**Try it**
All of the data below is to be copied exactly.

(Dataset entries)
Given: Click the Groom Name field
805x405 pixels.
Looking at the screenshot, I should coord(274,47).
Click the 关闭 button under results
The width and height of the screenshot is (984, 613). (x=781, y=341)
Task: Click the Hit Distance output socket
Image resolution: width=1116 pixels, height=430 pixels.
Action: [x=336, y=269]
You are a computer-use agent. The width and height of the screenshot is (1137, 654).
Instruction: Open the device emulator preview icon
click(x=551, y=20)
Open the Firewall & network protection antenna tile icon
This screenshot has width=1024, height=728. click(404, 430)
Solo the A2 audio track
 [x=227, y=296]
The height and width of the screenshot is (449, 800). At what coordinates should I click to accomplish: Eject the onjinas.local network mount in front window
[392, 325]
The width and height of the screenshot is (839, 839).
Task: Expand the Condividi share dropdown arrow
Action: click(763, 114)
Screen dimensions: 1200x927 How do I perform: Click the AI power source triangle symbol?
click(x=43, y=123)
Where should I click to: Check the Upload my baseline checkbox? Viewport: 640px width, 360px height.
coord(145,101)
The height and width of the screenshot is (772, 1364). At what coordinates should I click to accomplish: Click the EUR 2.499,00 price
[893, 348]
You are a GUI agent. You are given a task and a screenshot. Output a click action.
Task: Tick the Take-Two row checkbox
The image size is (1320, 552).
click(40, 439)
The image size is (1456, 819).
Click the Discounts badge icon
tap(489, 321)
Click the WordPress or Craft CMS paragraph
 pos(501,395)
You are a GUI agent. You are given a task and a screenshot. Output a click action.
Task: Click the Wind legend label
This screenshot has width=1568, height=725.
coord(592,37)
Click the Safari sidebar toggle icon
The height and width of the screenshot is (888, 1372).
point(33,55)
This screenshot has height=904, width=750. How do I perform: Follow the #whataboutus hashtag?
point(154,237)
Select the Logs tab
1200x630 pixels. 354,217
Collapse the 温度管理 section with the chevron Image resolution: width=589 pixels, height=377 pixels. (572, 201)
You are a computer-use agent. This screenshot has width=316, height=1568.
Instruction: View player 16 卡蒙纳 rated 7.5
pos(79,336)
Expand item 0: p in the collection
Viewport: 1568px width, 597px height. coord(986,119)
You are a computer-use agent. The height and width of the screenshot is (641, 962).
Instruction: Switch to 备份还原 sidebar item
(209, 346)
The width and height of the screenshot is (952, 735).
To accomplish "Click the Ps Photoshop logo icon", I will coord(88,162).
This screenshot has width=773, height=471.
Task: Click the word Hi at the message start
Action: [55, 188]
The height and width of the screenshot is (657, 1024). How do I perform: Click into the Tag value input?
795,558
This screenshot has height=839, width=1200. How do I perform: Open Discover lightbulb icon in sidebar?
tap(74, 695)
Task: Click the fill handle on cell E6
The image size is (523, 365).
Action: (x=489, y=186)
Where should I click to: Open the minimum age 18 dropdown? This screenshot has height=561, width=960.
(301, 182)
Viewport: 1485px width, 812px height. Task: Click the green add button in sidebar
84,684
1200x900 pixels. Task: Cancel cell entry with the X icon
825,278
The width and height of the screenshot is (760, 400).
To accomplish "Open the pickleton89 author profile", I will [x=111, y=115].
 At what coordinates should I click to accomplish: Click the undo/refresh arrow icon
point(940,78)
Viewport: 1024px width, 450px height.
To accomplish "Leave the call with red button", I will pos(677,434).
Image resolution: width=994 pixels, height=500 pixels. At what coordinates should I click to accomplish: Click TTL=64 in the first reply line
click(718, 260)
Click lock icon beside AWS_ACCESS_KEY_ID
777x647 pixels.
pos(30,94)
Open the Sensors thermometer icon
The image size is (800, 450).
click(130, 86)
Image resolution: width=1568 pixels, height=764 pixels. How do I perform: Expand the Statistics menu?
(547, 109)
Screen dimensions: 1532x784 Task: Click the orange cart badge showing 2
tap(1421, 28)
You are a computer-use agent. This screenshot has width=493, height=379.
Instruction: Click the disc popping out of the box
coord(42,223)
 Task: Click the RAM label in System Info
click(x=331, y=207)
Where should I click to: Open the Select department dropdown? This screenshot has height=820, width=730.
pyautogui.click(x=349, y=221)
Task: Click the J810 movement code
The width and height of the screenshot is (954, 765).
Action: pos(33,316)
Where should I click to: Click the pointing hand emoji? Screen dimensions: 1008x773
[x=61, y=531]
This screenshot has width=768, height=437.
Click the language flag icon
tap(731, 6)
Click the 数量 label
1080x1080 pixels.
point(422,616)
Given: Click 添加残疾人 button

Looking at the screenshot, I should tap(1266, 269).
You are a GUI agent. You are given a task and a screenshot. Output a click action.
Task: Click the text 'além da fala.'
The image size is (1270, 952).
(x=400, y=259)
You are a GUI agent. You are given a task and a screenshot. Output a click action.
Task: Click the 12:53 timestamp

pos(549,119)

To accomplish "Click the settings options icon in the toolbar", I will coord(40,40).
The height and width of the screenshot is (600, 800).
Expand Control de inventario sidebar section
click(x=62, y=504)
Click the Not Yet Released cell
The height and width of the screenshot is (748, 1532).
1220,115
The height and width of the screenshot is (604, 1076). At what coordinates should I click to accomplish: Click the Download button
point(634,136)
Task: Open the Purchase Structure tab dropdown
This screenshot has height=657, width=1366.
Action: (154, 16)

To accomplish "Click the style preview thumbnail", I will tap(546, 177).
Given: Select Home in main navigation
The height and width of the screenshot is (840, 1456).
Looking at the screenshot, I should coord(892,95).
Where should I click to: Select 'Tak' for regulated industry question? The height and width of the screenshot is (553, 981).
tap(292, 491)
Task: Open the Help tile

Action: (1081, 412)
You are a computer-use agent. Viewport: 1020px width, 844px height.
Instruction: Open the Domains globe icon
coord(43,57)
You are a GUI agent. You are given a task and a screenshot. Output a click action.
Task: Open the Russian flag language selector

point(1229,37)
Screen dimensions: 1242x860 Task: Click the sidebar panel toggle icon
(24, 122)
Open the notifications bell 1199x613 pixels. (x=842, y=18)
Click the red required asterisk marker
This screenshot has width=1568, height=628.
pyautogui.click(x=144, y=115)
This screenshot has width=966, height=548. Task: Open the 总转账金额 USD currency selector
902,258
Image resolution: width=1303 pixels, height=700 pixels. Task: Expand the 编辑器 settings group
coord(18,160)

**Written answer**
Given: Click the Groom Name field
805x405 pixels.
Looking at the screenshot, I should coord(274,47).
Click the 关闭 button under results
The width and height of the screenshot is (984, 613). (x=781, y=341)
Task: Click the Hit Distance output socket
Image resolution: width=1116 pixels, height=430 pixels.
Action: [x=336, y=269]
You are a computer-use agent. The width and height of the screenshot is (1137, 654).
Instruction: Open the device emulator preview icon
click(x=551, y=20)
Open the Firewall & network protection antenna tile icon
This screenshot has width=1024, height=728. click(404, 430)
Solo the A2 audio track
 [x=227, y=296]
The height and width of the screenshot is (449, 800). At what coordinates should I click to accomplish: Eject the onjinas.local network mount in front window
[392, 325]
The width and height of the screenshot is (839, 839).
Task: Expand the Condividi share dropdown arrow
Action: click(763, 114)
Screen dimensions: 1200x927 How do I perform: Click the AI power source triangle symbol?
click(x=43, y=123)
Where should I click to: Check the Upload my baseline checkbox? Viewport: 640px width, 360px height.
coord(145,101)
The height and width of the screenshot is (772, 1364). At what coordinates should I click to accomplish: Click the EUR 2.499,00 price
[893, 348]
You are a GUI agent. You are given a task and a screenshot. Output a click action.
Task: Tick the Take-Two row checkbox
The image size is (1320, 552).
click(40, 439)
The image size is (1456, 819).
Click the Discounts badge icon
tap(489, 321)
Click the WordPress or Craft CMS paragraph
 pos(501,395)
You are a GUI agent. You are given a task and a screenshot. Output a click action.
Task: Click the Wind legend label
This screenshot has width=1568, height=725.
coord(592,37)
Click the Safari sidebar toggle icon
The height and width of the screenshot is (888, 1372).
point(33,55)
This screenshot has height=904, width=750. How do I perform: Follow the #whataboutus hashtag?
point(154,237)
Select the Logs tab
1200x630 pixels. 354,217
Collapse the 温度管理 section with the chevron Image resolution: width=589 pixels, height=377 pixels. (572, 201)
You are a computer-use agent. This screenshot has width=316, height=1568.
Instruction: View player 16 卡蒙纳 rated 7.5
pos(79,336)
Expand item 0: p in the collection
Viewport: 1568px width, 597px height. coord(986,119)
You are a computer-use agent. The height and width of the screenshot is (641, 962).
Instruction: Switch to 备份还原 sidebar item
(209, 346)
The width and height of the screenshot is (952, 735).
To accomplish "Click the Ps Photoshop logo icon", I will coord(88,162).
This screenshot has width=773, height=471.
Task: Click the word Hi at the message start
Action: [55, 188]
The height and width of the screenshot is (657, 1024). How do I perform: Click into the Tag value input?
795,558
This screenshot has height=839, width=1200. How do I perform: Open Discover lightbulb icon in sidebar?
tap(74, 695)
Task: Click the fill handle on cell E6
The image size is (523, 365).
Action: (x=489, y=186)
Where should I click to: Open the minimum age 18 dropdown? This screenshot has height=561, width=960.
(301, 182)
Viewport: 1485px width, 812px height. Task: Click the green add button in sidebar
84,684
1200x900 pixels. Task: Cancel cell entry with the X icon
825,278
The width and height of the screenshot is (760, 400).
To accomplish "Open the pickleton89 author profile", I will [x=111, y=115].
 At what coordinates should I click to accomplish: Click the undo/refresh arrow icon
point(940,78)
Viewport: 1024px width, 450px height.
To accomplish "Leave the call with red button", I will pos(677,434).
Image resolution: width=994 pixels, height=500 pixels. At what coordinates should I click to accomplish: Click TTL=64 in the first reply line
click(718, 260)
Click lock icon beside AWS_ACCESS_KEY_ID
777x647 pixels.
pos(30,94)
Open the Sensors thermometer icon
The image size is (800, 450).
click(130, 86)
Image resolution: width=1568 pixels, height=764 pixels. How do I perform: Expand the Statistics menu?
(547, 109)
Screen dimensions: 1532x784 Task: Click the orange cart badge showing 2
tap(1421, 28)
You are a computer-use agent. This screenshot has width=493, height=379.
Instruction: Click the disc popping out of the box
coord(42,223)
 Task: Click the RAM label in System Info
click(x=331, y=207)
Where should I click to: Open the Select department dropdown? This screenshot has height=820, width=730.
pyautogui.click(x=349, y=221)
Task: Click the J810 movement code
The width and height of the screenshot is (954, 765).
Action: pos(33,316)
Where should I click to: Click the pointing hand emoji? Screen dimensions: 1008x773
[x=61, y=531]
This screenshot has width=768, height=437.
Click the language flag icon
tap(731, 6)
Click the 数量 label
1080x1080 pixels.
point(422,616)
Given: Click 添加残疾人 button

Looking at the screenshot, I should tap(1266, 269).
You are a GUI agent. You are given a task and a screenshot. Output a click action.
Task: Click the text 'além da fala.'
The image size is (1270, 952).
(x=400, y=259)
You are a GUI agent. You are given a task and a screenshot. Output a click action.
Task: Click the 12:53 timestamp

pos(549,119)

To accomplish "Click the settings options icon in the toolbar", I will coord(40,40).
The height and width of the screenshot is (600, 800).
Expand Control de inventario sidebar section
click(x=62, y=504)
Click the Not Yet Released cell
The height and width of the screenshot is (748, 1532).
1220,115
The height and width of the screenshot is (604, 1076). At what coordinates should I click to accomplish: Click the Download button
point(634,136)
Task: Open the Purchase Structure tab dropdown
This screenshot has height=657, width=1366.
Action: (154, 16)

To accomplish "Click the style preview thumbnail", I will tap(546, 177).
Given: Select Home in main navigation
The height and width of the screenshot is (840, 1456).
Looking at the screenshot, I should coord(892,95).
Where should I click to: Select 'Tak' for regulated industry question? The height and width of the screenshot is (553, 981).
tap(292, 491)
Task: Open the Help tile

Action: (1081, 412)
You are a computer-use agent. Viewport: 1020px width, 844px height.
Instruction: Open the Domains globe icon
coord(43,57)
You are a GUI agent. You are given a task and a screenshot. Output a click action.
Task: Open the Russian flag language selector

point(1229,37)
Screen dimensions: 1242x860 Task: Click the sidebar panel toggle icon
(24, 122)
Open the notifications bell 1199x613 pixels. (x=842, y=18)
Click the red required asterisk marker
This screenshot has width=1568, height=628.
pyautogui.click(x=144, y=115)
This screenshot has width=966, height=548. Task: Open the 总转账金额 USD currency selector
902,258
Image resolution: width=1303 pixels, height=700 pixels. Task: Expand the 编辑器 settings group
coord(18,160)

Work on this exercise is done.